● Assignment
In the passage about leaving Rome below, what does the writer hear through the open window?

Oh my angels. Oh my friends.
It’s Sunday evening, and I had a bit too much summer today. The tiny heatstroke headache that comes after two spritzes, 5 hours of sun, and a moment where I realized I didn’t eat lunch.
But, I’m lying under a soft white sheet. The window is open, I hear kids playing soccer in the piazza outside. I still smell like sunscreen and my lips still taste like saltwater. My hair is in a loose bun, because I am preserving these beach waves for as long as humanely possible.
We have taken his advice. We are officially writing by the sea. Writing on the Riviera. It’s kind of giving the season 2 premiere of Emily In Paris where she ends up going to Cannes alone. And it’s making me think - are we in the premiere or in the finale? Or are they really just one in the same?
Well, I’ll be honest with everyone. I had a really hard time leaving Rome last week. A really hard time. I walked up and down my favourite tree lined street one too many times. And I gave everyone at the bakery one too many hugs.
“Emily! What are we going to do without you for a month?” The owner asks me.
I really don’t know, I tell him. But mostly, I don’t know what I’m going to do without them.
“I’ll text you.” Our friend in the bodycon dress tells me as we hug for the 11th time.
“Everyday. So it’s like nothing has changed.” I’ve ordered my iced latte to go, and have my baguette in bag. That baguette and straw bag have been the focal point of many photoshoots.
I told my friend - to me, one of the biggest successes in my life is being able to create a community. Creating a home, and creating meaningful relationships in a country where you know absolutely no one.
Taking chances, and opening our hearts. Anything is possible.
Outside our Bar, I look up at the man in the front and smile. “I think you’re going to miss me when I leave.”
“You know, you keep saying this. And I’m starting to think that you’re the one who’s going to miss this place.”
-
“Okay. I’m having a hard time leaving.” I tell Past Newsletters. “Last year, I couldn’t wait to get out. I was counting down the days. And now, I’m holding on to every moment.”
“It’s because you changed. And Rome was different to you this time. But this is good, you know. To get out of Rome, to see different places, to be around different people.”
Being told you that changed is the biggest compliment, especially when you’ve noticed those changes in yourself. And there’s something special about other people noticing those changes within you, too. Even if they’ve only known you for two springs, two summers, two falls, and one winter.
“You think I changed?” I can’t help but smile.
“Yes. And look how happy you are about that. When I was young -” he changes his choice of words for whatever reason. “You know, in the past - if someone told me that I was different, I’d be offended. I’d think - what? There was something wrong with who I was?”
“I think being told that you’ve changed is the biggest compliment. You want to evolve, you want to grow. That’s the point of life.”
“Change and growth.” He nods his head. “It ties into what we were talking about last week…about that feeling of home.”

● Data extract
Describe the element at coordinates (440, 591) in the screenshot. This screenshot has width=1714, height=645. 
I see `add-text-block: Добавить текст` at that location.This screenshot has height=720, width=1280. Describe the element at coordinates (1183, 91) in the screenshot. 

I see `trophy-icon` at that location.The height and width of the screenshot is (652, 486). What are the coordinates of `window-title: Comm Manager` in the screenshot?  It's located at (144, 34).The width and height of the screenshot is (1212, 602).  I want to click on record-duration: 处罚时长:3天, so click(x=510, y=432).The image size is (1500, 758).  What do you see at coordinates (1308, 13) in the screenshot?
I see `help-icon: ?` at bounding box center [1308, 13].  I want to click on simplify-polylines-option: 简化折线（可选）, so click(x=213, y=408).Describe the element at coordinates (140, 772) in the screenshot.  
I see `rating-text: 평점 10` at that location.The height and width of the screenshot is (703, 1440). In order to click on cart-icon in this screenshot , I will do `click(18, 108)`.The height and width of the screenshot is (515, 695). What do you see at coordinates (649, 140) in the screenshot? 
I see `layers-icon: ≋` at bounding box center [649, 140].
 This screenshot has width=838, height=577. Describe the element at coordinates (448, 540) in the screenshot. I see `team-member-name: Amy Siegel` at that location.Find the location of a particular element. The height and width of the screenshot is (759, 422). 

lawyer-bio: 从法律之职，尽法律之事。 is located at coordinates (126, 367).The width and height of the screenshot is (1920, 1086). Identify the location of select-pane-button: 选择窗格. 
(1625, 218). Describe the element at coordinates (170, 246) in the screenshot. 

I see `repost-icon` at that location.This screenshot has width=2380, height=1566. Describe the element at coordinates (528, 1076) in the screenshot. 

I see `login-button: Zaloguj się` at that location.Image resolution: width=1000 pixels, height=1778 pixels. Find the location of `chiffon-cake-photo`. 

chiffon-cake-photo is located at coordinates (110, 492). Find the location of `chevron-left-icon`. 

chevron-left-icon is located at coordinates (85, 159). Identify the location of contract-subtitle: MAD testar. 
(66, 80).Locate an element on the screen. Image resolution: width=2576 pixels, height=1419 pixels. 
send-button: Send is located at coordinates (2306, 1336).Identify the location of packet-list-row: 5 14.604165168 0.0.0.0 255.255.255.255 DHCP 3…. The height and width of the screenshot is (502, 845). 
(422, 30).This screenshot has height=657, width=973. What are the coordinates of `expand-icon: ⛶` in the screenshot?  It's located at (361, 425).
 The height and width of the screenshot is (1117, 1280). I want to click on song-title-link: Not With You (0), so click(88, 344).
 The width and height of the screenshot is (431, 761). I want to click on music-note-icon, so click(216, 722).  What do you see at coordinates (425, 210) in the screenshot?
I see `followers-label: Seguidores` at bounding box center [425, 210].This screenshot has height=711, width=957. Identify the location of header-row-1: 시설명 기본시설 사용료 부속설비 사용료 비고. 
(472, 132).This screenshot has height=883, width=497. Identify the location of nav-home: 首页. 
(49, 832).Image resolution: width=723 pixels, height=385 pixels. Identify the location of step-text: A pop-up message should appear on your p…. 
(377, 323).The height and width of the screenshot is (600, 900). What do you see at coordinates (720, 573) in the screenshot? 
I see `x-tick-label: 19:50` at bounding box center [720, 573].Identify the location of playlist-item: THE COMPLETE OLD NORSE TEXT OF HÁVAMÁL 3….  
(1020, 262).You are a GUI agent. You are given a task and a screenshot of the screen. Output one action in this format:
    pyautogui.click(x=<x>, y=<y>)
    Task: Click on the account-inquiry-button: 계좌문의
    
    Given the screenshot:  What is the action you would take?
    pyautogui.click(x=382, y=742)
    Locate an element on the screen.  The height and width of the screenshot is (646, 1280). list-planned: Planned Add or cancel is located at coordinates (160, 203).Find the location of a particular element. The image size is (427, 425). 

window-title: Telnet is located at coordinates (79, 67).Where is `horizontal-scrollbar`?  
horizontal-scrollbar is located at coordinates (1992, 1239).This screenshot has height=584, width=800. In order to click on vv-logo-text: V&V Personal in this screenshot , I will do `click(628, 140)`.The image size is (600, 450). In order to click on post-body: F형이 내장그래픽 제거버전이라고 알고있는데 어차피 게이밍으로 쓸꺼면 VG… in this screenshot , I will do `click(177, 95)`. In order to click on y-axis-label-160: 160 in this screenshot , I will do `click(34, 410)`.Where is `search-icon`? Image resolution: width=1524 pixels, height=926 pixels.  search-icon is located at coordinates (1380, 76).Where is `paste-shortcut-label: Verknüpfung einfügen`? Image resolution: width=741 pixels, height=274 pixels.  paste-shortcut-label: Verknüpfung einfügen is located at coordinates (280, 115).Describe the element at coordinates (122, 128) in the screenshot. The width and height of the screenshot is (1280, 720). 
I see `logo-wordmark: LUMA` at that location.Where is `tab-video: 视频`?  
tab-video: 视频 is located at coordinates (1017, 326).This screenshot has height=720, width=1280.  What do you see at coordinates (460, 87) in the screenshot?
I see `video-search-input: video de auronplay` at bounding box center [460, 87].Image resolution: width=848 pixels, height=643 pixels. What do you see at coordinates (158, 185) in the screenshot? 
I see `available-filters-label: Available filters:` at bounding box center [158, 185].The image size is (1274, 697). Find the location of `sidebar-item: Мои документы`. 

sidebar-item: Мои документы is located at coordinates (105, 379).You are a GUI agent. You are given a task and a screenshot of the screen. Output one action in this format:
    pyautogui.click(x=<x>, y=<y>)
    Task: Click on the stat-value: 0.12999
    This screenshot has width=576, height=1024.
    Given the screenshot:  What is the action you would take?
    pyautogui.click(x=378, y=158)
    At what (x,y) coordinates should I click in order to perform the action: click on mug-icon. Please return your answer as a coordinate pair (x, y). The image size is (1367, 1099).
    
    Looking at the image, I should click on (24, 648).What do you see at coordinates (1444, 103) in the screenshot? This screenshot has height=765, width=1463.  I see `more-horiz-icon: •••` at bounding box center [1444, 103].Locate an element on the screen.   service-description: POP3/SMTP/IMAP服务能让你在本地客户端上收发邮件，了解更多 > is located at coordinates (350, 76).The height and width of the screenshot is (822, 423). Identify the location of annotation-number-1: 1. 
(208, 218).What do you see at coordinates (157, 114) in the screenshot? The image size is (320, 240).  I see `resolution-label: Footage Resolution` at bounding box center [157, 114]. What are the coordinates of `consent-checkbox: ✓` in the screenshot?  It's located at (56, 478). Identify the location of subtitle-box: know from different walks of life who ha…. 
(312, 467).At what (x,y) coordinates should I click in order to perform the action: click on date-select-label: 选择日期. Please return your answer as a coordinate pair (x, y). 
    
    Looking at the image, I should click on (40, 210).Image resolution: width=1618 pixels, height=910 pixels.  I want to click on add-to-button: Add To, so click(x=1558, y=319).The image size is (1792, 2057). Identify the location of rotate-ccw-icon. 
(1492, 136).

● Answer for the task
Kids playing soccer in the piazza outside.